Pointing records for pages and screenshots

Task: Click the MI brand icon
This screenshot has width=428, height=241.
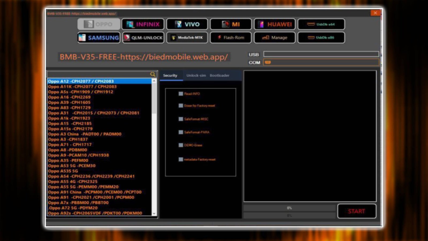Action: coord(230,24)
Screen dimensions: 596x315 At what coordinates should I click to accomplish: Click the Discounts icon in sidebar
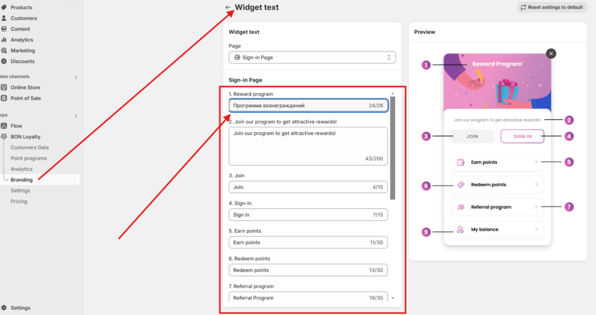tap(4, 61)
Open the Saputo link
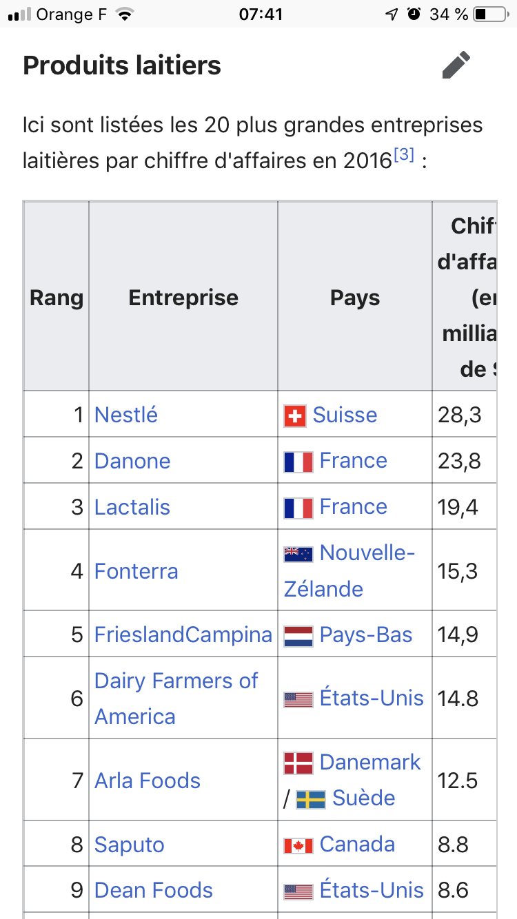 point(130,845)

* _Directive_
Pull every line of the records above out word for word, and leave the pictures out of your answer.

* _Result_
Task: Click the MI brand icon
This screenshot has width=428, height=241.
Action: coord(230,24)
Screen dimensions: 596x315 At what coordinates should I click to accomplish: Click the Discounts icon in sidebar
tap(4, 61)
Open the Saputo link
 point(130,845)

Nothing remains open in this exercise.